[Assignment] State how many lines in the listing below include the word "computer". Give nothing but the number.

———

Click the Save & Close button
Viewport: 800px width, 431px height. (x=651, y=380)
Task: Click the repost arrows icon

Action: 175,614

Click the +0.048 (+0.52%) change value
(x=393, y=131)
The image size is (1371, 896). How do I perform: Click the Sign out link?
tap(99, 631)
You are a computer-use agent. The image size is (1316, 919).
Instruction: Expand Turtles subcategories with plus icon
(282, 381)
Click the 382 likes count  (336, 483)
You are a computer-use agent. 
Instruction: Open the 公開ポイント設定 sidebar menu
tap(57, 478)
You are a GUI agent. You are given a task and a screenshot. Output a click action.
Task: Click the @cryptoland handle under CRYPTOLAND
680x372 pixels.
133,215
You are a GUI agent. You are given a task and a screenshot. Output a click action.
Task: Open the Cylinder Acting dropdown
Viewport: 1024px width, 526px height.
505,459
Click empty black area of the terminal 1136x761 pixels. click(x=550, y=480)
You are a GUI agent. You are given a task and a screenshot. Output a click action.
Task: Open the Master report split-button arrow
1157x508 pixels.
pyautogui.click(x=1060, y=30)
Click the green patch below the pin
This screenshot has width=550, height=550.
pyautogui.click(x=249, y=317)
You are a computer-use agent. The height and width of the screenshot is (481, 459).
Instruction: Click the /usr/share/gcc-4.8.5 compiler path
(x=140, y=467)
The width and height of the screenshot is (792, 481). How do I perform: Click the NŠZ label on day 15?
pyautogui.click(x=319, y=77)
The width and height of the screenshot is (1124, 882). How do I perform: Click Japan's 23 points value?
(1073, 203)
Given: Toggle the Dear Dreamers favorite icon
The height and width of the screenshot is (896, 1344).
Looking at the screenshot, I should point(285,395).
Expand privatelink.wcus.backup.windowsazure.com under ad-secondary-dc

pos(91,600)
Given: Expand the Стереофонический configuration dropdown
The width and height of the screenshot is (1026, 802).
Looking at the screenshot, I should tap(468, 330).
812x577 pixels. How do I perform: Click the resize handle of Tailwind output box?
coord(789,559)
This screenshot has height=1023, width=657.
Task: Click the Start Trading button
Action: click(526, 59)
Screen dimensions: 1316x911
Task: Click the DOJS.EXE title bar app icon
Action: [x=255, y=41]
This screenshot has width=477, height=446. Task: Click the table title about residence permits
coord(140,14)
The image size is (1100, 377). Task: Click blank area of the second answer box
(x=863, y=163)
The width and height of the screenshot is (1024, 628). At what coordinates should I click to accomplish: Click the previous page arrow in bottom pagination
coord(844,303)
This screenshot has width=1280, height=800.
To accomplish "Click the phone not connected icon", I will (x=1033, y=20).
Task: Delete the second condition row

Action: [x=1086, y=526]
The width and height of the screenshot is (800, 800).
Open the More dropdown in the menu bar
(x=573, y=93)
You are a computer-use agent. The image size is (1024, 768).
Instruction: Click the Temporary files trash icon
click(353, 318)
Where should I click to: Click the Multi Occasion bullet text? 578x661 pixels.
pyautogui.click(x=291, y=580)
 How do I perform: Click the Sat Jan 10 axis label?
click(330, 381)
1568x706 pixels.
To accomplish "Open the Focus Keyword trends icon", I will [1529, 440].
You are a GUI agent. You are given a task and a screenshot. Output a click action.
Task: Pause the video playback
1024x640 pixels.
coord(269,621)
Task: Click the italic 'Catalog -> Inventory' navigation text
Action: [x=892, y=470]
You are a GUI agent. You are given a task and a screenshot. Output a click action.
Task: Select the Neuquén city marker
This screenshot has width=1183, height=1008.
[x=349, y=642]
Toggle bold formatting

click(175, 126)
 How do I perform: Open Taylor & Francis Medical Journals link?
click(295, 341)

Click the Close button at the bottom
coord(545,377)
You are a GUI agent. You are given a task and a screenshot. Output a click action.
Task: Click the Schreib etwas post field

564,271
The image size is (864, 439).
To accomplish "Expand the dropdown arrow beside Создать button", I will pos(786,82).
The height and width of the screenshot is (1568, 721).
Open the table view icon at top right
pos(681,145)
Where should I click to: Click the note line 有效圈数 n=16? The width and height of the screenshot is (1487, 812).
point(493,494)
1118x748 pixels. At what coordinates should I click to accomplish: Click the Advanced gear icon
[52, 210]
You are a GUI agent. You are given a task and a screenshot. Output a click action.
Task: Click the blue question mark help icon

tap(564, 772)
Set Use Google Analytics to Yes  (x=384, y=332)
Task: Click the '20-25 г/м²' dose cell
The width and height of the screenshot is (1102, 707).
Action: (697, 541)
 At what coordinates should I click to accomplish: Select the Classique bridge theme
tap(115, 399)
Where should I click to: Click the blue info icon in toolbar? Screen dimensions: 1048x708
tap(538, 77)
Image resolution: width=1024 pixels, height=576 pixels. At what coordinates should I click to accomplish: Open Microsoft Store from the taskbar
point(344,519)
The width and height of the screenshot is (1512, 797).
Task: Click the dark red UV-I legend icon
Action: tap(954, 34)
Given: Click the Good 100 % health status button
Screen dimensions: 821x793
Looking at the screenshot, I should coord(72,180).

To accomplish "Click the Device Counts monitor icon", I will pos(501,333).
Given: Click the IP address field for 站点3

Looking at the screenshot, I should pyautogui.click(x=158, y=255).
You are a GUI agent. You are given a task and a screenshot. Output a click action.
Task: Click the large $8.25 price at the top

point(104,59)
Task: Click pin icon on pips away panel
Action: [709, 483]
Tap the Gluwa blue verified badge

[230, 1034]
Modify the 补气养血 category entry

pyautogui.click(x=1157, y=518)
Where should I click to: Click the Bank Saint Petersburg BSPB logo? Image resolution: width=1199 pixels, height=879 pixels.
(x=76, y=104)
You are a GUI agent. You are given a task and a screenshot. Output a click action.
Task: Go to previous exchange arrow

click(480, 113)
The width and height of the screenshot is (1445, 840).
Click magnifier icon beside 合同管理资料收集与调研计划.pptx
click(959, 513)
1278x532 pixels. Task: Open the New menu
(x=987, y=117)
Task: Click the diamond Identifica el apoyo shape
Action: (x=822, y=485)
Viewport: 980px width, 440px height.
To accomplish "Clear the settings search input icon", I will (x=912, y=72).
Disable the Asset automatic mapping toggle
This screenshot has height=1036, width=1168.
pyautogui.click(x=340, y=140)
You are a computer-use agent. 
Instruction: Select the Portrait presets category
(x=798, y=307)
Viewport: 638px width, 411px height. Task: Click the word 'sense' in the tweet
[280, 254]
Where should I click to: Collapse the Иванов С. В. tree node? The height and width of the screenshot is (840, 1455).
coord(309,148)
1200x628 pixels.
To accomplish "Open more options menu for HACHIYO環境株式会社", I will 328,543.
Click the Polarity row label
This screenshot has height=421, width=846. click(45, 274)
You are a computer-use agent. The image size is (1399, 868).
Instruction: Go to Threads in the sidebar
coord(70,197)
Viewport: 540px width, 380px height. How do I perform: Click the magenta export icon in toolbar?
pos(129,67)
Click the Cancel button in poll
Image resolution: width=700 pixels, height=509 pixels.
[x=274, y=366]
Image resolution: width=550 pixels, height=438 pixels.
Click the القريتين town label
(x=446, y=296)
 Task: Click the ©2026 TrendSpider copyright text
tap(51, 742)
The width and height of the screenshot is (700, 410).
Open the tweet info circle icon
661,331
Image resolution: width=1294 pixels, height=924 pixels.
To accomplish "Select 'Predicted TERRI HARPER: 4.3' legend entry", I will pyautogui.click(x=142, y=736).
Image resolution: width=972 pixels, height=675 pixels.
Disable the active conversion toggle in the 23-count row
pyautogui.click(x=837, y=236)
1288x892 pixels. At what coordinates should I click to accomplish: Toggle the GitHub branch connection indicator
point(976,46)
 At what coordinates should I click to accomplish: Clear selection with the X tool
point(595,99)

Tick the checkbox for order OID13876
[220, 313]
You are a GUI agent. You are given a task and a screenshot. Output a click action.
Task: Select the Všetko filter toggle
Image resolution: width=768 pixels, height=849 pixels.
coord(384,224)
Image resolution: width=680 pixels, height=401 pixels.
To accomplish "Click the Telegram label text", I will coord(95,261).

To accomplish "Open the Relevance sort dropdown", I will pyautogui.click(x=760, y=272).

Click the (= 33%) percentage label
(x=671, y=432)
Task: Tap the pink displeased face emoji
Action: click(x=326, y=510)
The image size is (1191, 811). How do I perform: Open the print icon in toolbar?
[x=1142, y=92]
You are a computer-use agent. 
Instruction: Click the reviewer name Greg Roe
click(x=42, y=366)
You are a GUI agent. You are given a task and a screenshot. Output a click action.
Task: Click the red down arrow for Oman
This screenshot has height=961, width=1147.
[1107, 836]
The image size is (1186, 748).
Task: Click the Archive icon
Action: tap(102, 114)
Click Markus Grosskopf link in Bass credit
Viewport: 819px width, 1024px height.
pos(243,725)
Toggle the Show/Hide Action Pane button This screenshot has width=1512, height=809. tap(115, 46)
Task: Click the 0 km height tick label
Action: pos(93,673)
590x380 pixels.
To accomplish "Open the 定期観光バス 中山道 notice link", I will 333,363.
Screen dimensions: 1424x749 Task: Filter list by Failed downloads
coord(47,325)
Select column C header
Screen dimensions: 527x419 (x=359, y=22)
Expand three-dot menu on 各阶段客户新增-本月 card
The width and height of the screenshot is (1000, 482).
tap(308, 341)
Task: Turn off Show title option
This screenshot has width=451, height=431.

———

[Answer to this exercise] 7